浜松ホトニクスは,同社連結子会社であるPhotonics Management Europe S.R.L(PME)が,レーザー及びレーザー装置部品を製造,販売するデンマークNKT Photonics A/S(NKT Photonics)の全株式を,NKT Photonics A/Sの親会社であるNKT A/Sより取得し,子会社化(浜松ホトニクスの孫会社化)すると発表した(ニュースリリース)。
NKT Photonicsは超短パルスレーザー増幅用,ファイバー転送用の独自のフォトニック結晶ファイバー製造技術を持つファイバーレーザーメーカー。主力製品として,スーパーコンティニューム光源,単一周波数ファイバーレーザー,超短パルスレーザーがある。
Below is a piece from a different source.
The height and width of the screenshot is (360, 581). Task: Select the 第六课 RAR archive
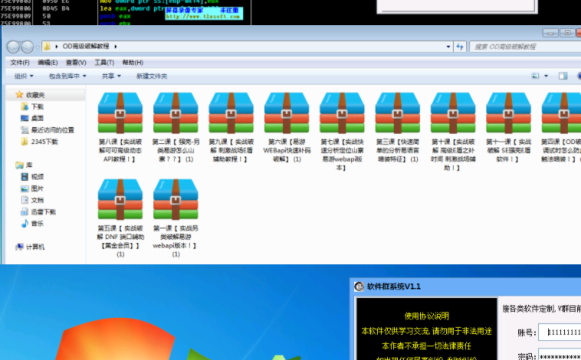pyautogui.click(x=287, y=127)
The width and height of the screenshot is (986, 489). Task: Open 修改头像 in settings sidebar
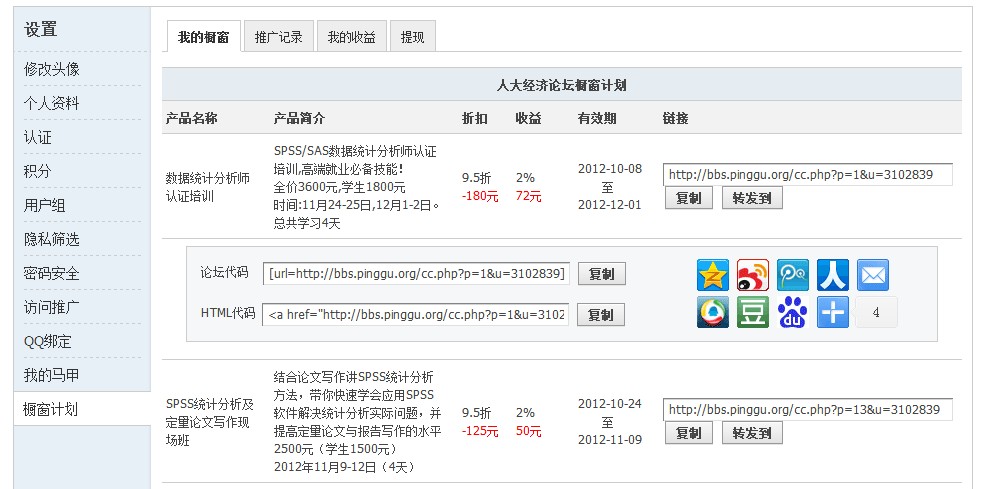pyautogui.click(x=52, y=69)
スーパーコンティニューム光源は,顕微鏡分野における白色光源として,半導体分野では3次元化される最先端半導体デバイスの検査用光源として使われている。単一周波数ファイバーレーザーは,量子コンピュータ分野において,高出力・高波長安定性という特長を活かし,イオンや原子のコールドトラップ(冷却捕獲)用レーザーとして使われている。
超短パルスレーザーは,医療分野では眼科分野における手術用レーザーとして使用され,さらに,半導体分野においては新たに半導体ウエハーの切断工程で求められるレーザーとして,産業分野では高精度非熱加工用レーザーとしての応用展開が期待される。
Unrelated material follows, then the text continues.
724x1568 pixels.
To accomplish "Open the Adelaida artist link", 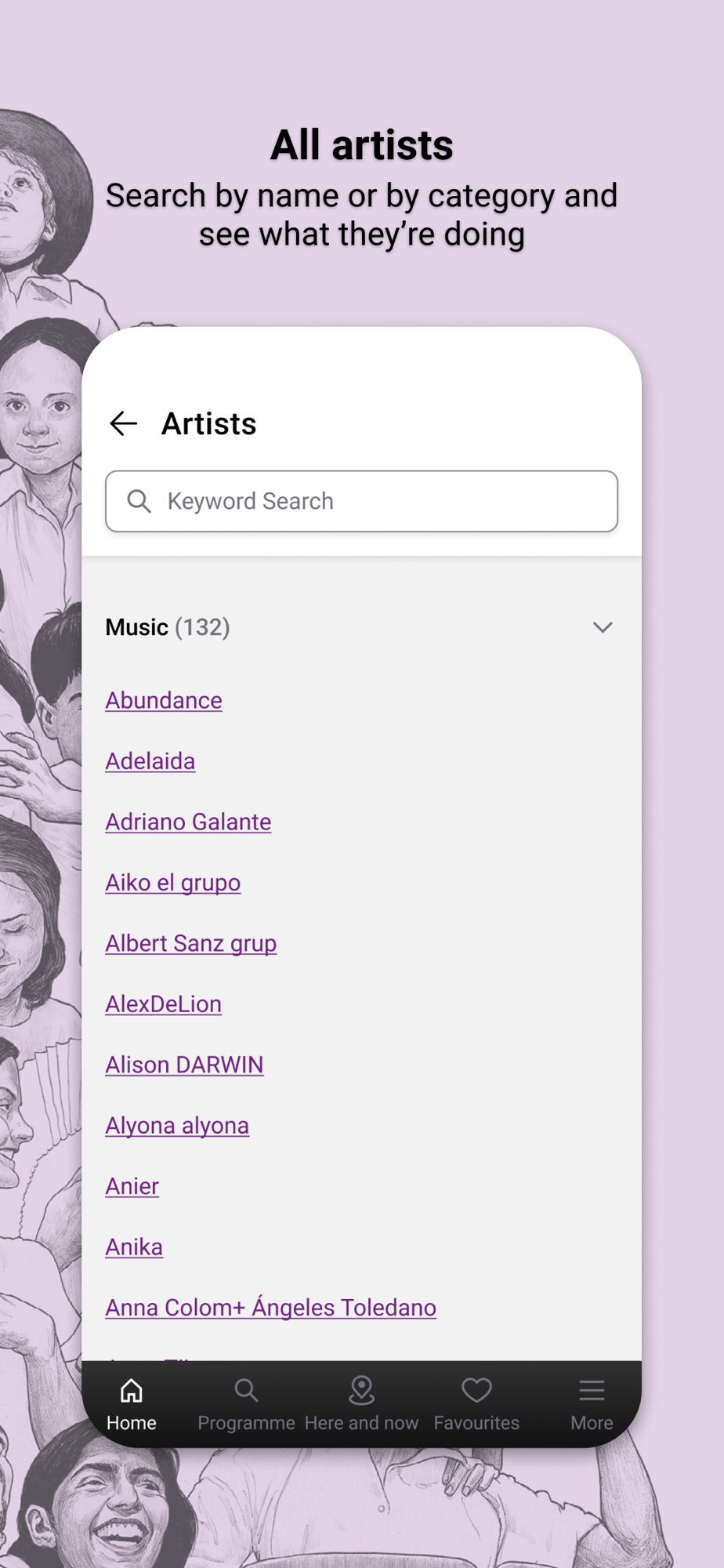I will coord(150,761).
浜松ホトニクスは化合物半導体製造技術をベースとしたレーザーダイオード事業を得意とし,ファイバーレーザを得意とするNKT Photonicsとは相補的な関係となり,今後同社がレーザー応用事業を拡大していく上で,NKT Photonicsの製品群は重要位置付けとなる。特に小型軽量化が可能なファイバーレーザーは最も注目されている有力なレーザ技術であるため,更なる応用分野の拡大を期待をしているとしている。
なお,今回の買収における取得価額は約205百万ユーロ(約29,499百万円),NKT Photonicsは資本金2.0百万ユーロ(287百万円),2021年12月期の連結売上高は80.1百万ユーロ(11,526百万円)となっている。